SPINOZA
Quelle est la raison d’être de la vie en communauté ? Pour répondre à cette question, il ne faut pas se fonder sur l’observation qui nous montre un peu partout les peuples ployant sous le joug de la tyrannie. Dans son Traité des autorités théologique et politiques, Spinoza tente de déduire le meilleur système politique d’une réflexion sur la nature humaine et sur ses exigences. Le finalité d’un tel système ne peut être que la liberté.
«Nul, disions-nous, ne saurait aliéner sa liberté de juger ni de penser ce qu’il veut, et tout individu, en vertu d’un droit supérieur de nature, reste maître de sa réflexion. Par suite, ce serait s’exposer à un désastre certain, que de vouloir obliger les membres d’une collectivité publique-dont les opinions sont diverses, voire opposées - à conformer toutes leurs paroles aux décrets de l’Autorité souveraine. Même les citoyens d’intelligence avertie, pour ne point parler de la foule commune, sont incapables de garder suffisamment le silence : les hommes ont d’ordinaire le grand tort de confier à d’autres leurs projets, même lorsqu’ils feraient mieux de se taire. Une Autorité politique exercerait donc un règne d’une violence extrême, si elle refusait à l’individu le droit de penser, puis d’enseigner ce qu’il pense. Elle donnera au contraire des preuves de modération en accordant cette liberté à tous[…]

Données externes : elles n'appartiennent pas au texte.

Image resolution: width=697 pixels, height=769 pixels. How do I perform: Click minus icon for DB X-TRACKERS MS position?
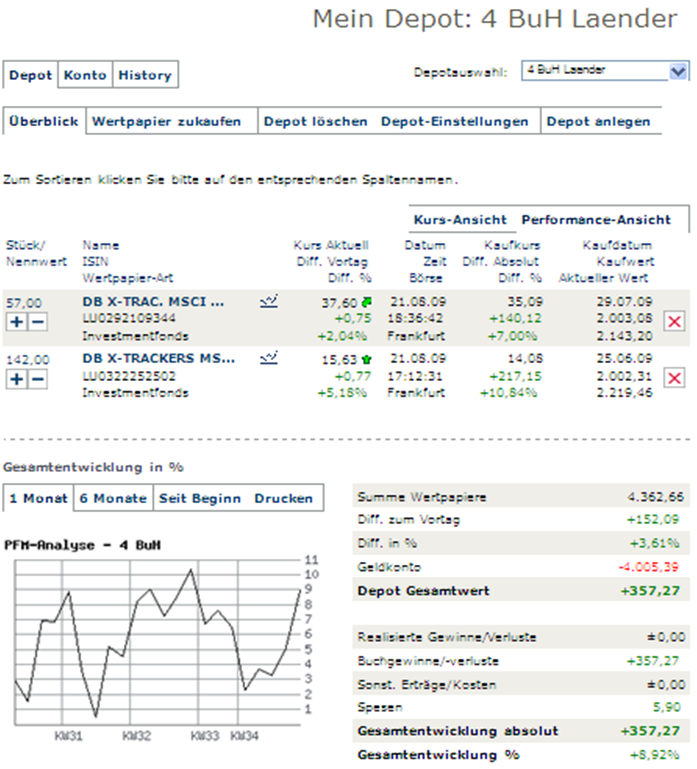pyautogui.click(x=38, y=378)
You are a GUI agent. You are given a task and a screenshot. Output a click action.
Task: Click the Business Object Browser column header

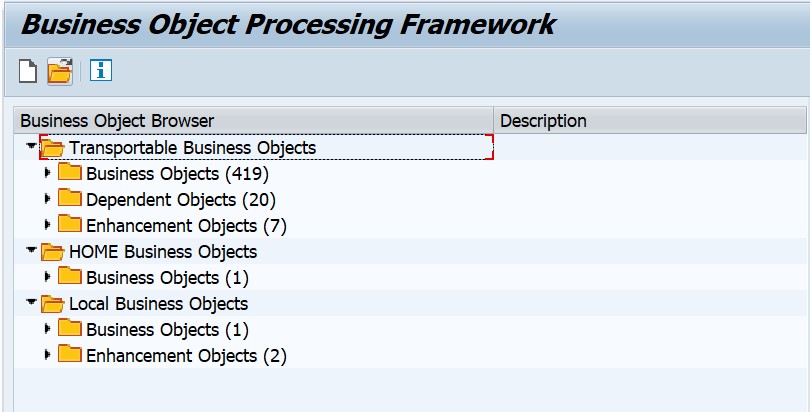click(254, 121)
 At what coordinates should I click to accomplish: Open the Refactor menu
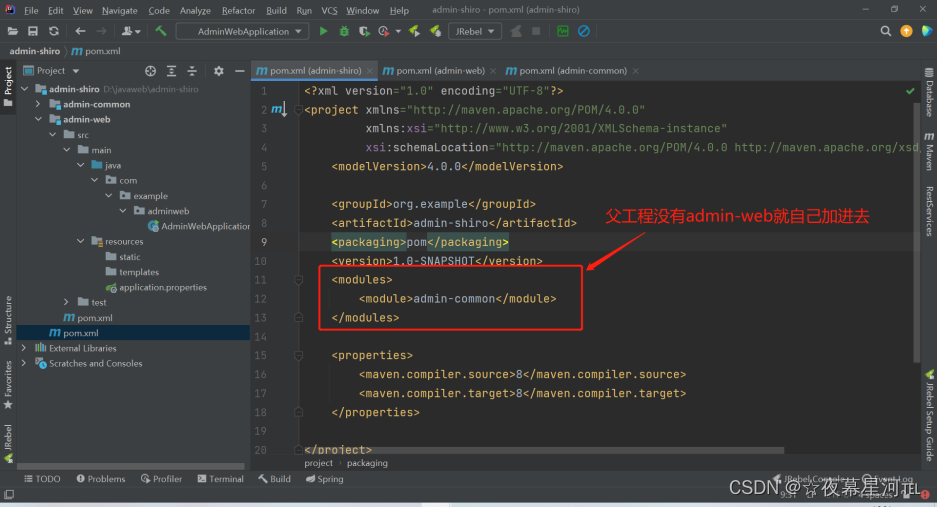(x=238, y=10)
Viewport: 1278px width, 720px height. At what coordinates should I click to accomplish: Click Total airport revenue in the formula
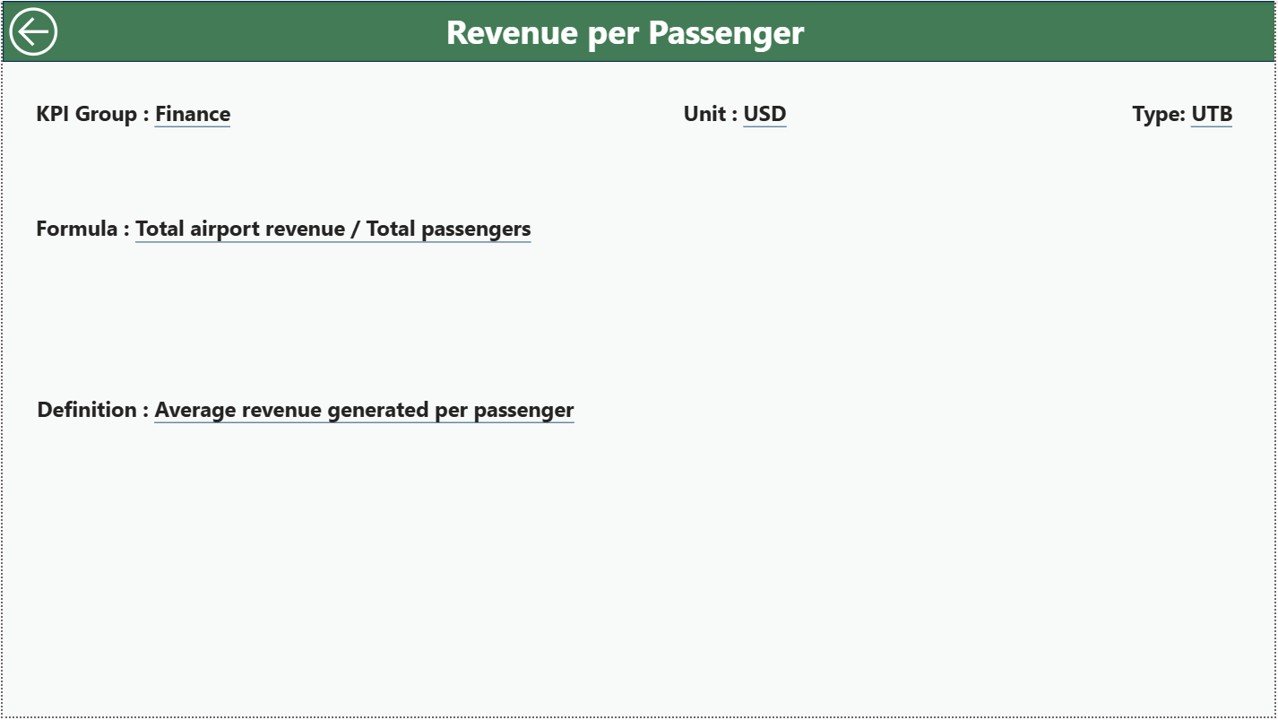click(240, 229)
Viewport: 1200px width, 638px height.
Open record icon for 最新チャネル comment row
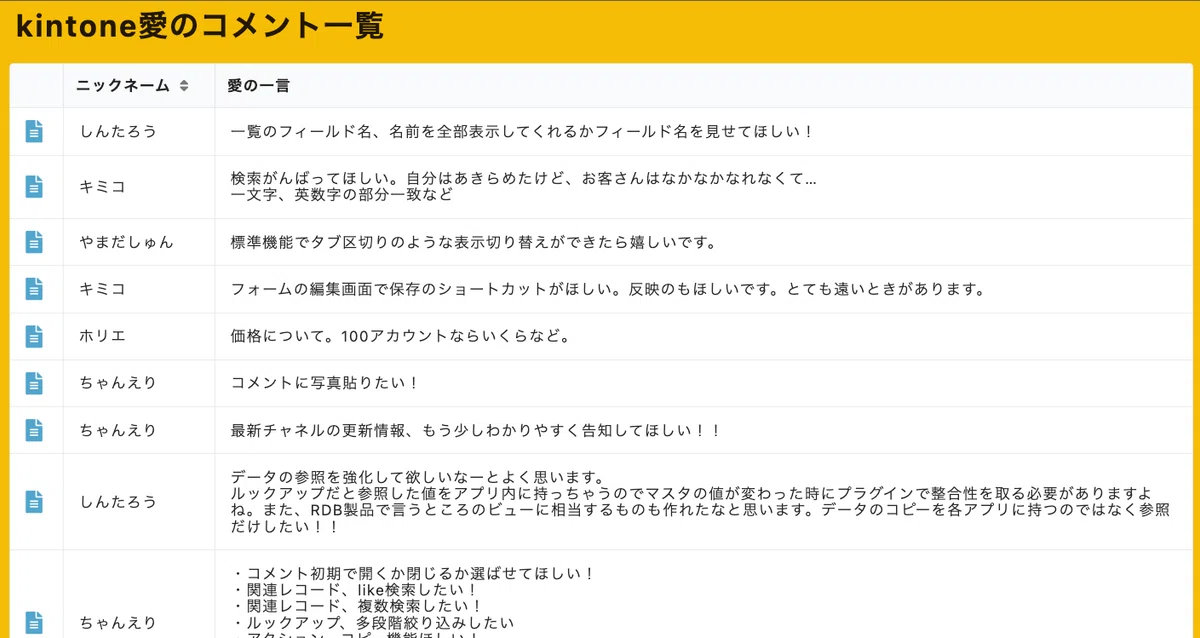coord(35,430)
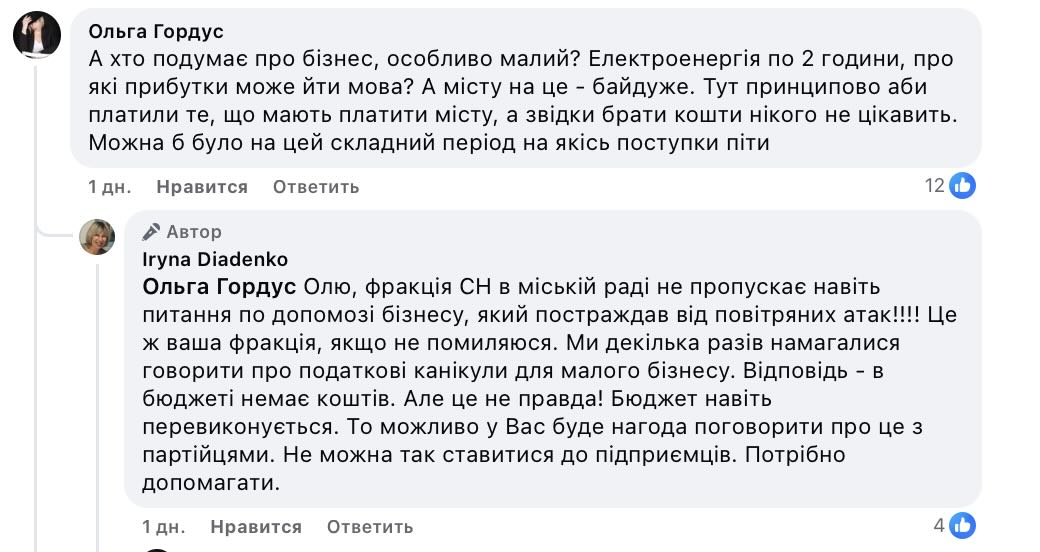The height and width of the screenshot is (552, 1040).
Task: Follow the bold Ольга Гордус mention in the reply
Action: 219,288
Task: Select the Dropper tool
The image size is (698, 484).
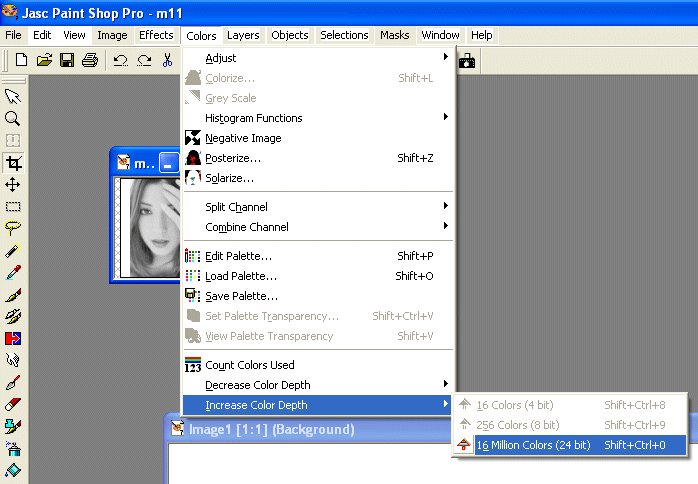Action: pyautogui.click(x=13, y=273)
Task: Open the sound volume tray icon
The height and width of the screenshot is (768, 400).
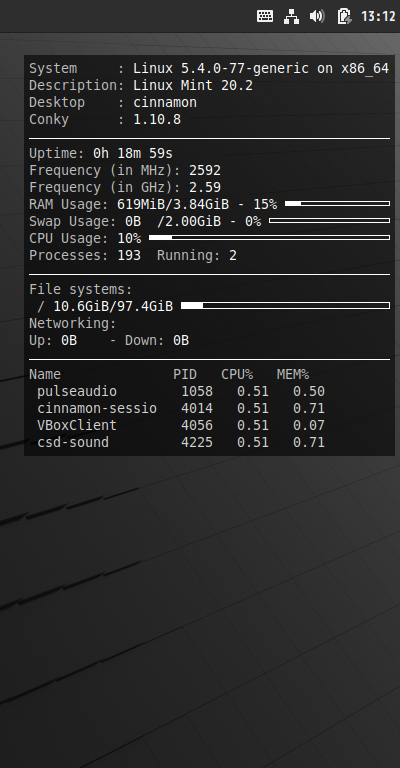Action: click(x=317, y=16)
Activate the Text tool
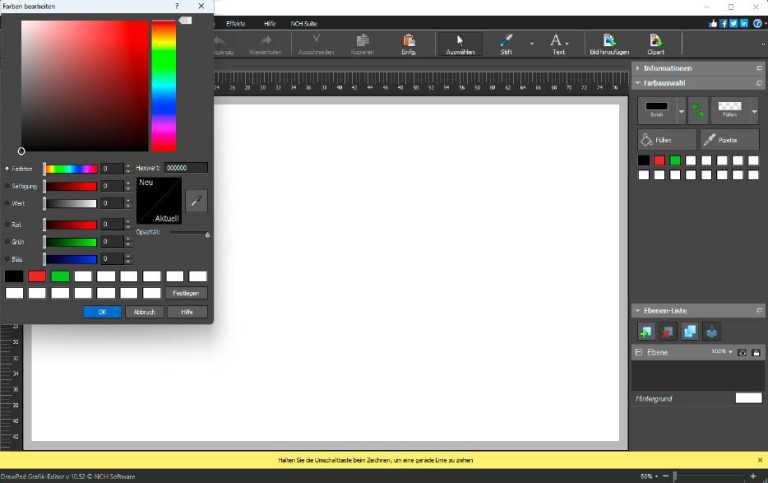The height and width of the screenshot is (483, 768). [558, 43]
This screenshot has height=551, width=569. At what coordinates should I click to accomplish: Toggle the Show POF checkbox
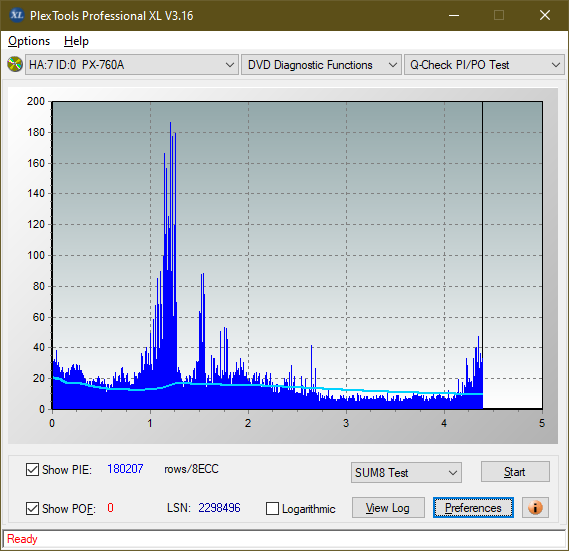tap(32, 508)
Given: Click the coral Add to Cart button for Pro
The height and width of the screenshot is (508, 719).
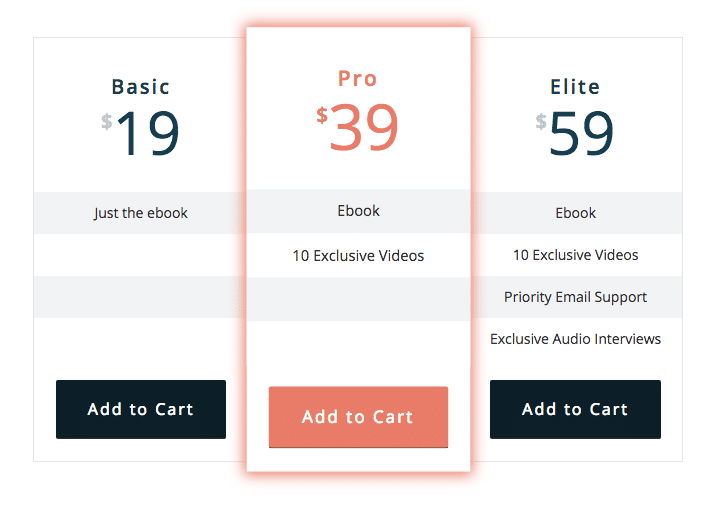Looking at the screenshot, I should 358,417.
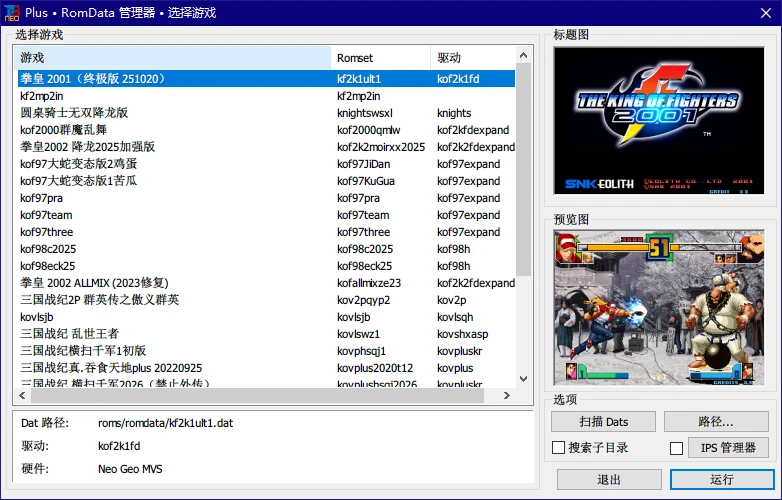This screenshot has height=500, width=782.
Task: Select 三国战纪 乱世王者 from the list
Action: tap(69, 334)
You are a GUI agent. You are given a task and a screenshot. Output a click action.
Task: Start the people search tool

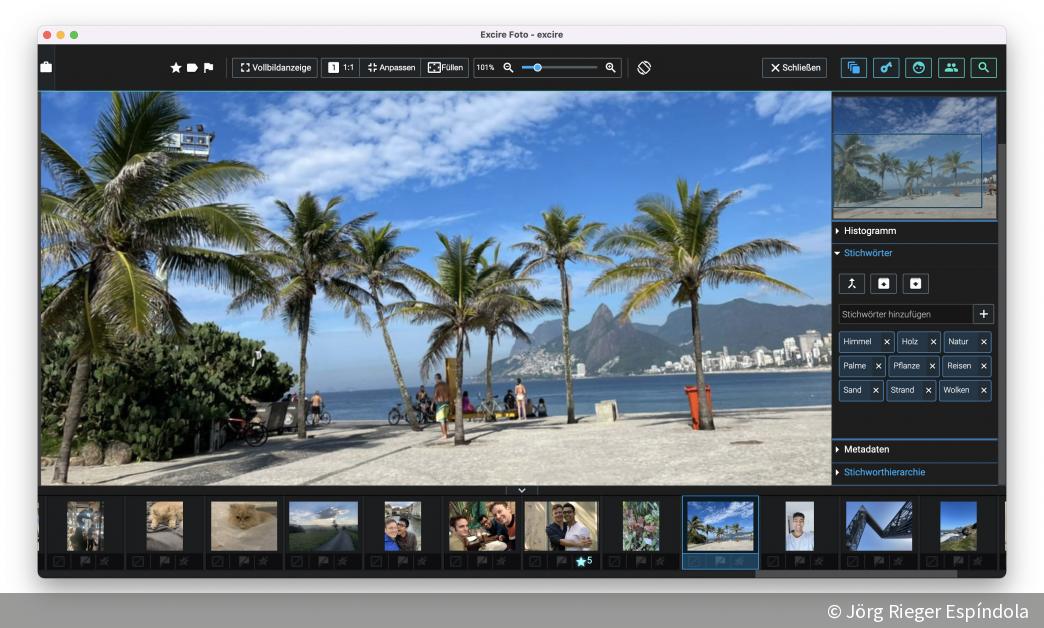click(948, 67)
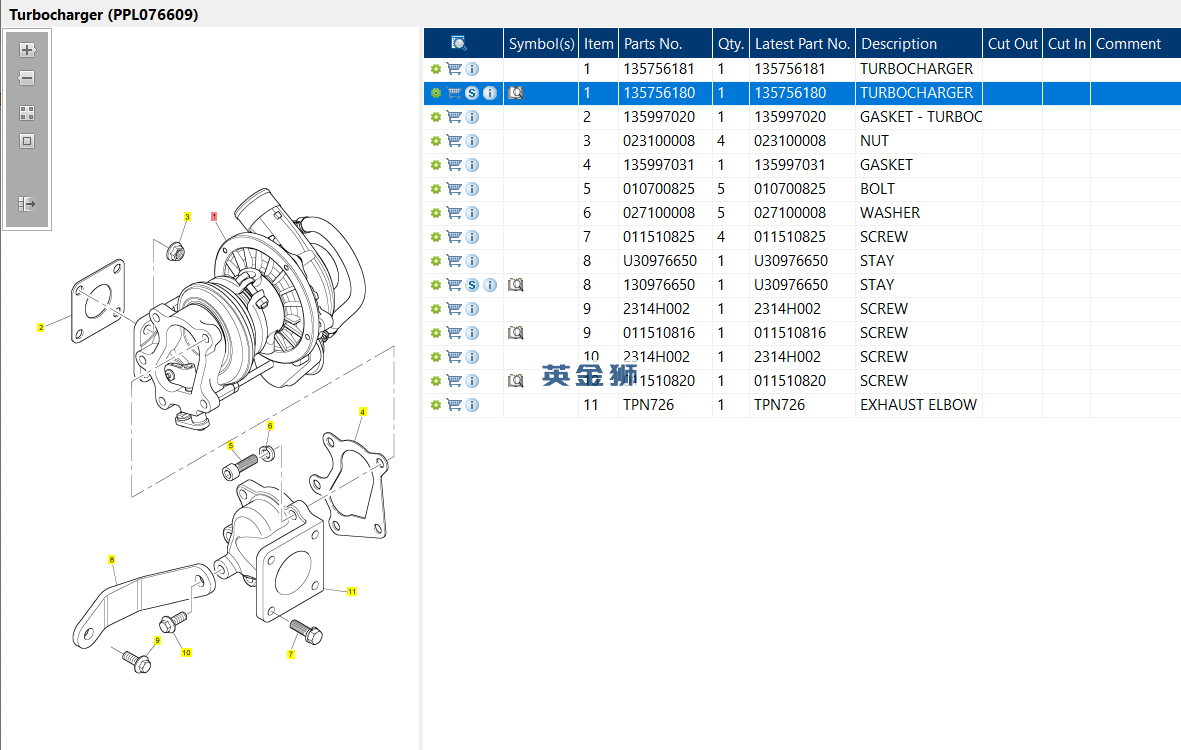Select the GASKET - TURBOC row description
This screenshot has width=1181, height=750.
(920, 117)
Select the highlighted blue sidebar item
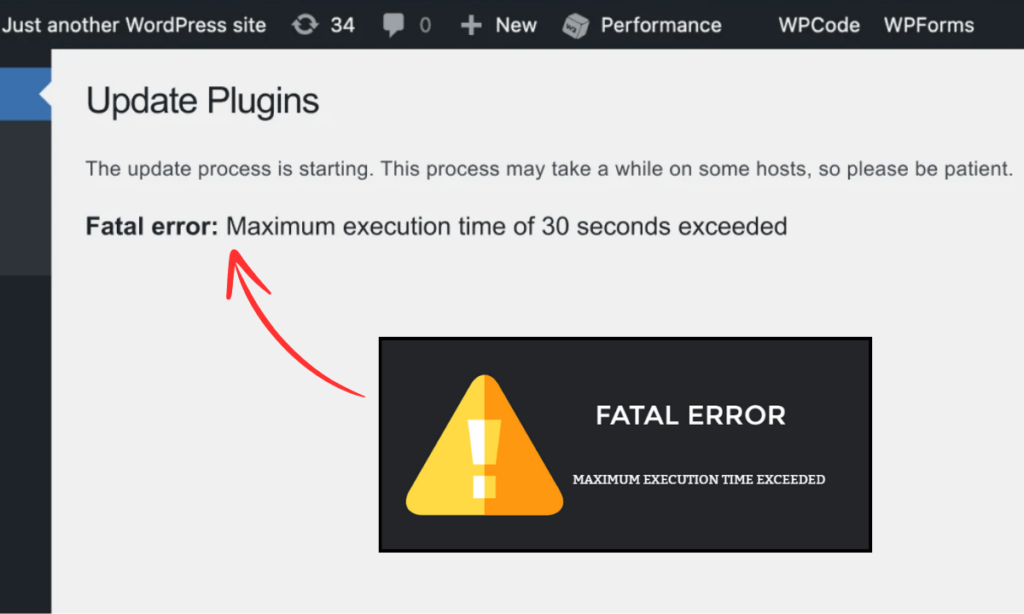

Partons des principes de toute organisation en société, démontrés plus haut [1] ; il s’ensuit, avec la plus grande évidence, que le but final de l’instauration d’un régime politique n’est pas la domination, ni la répression des hommes, ni leur soumission au joug d’un autre. Ce à quoi l’on a visé par un tel système, c’est à libérer l’individu de la crainte - de sorte que chacun vive, autant que possible, en sécurité ; en d’autres termes conserve au plus haut point son droit naturel de vivre et d’accomplir une action (sans nuire ni à soi-même, ni à autrui). Non, je le répète, le but poursuivi ne saurait être de transformer des hommes raisonnables en bêtes ou en automates ! Ce qu’on a voulu leur donner, c’est, bien plutôt, la pleine latitude de s’acquitter dans une sécurité parfaite des fonctions de leur corps et de leur esprit. Après quoi, ils seront en mesure de raisonner plus librement, ils ne s’affronteront plus avec les armes de la haine, de la colère, de la ruse et ils se traiteront mutuellement sans injustice. Bref, le but de l’organisation en société, c’est la liberté !
Spinoza
Traité des autorités théologiques et politiques (1670)
Œuvres complètes
Bibliothèque de la Pléiade, pp 898-899, 1954
Note 1 : Il s’agit des principes fondateurs de l’Etat, républicain, laïc et démocratique. L’Etat doit être à la fois ferme dans ses dispositifs, garantissant ainsi la liberté et la sécurité de tous, et respectueux des opinions et des sensibilités de chacun.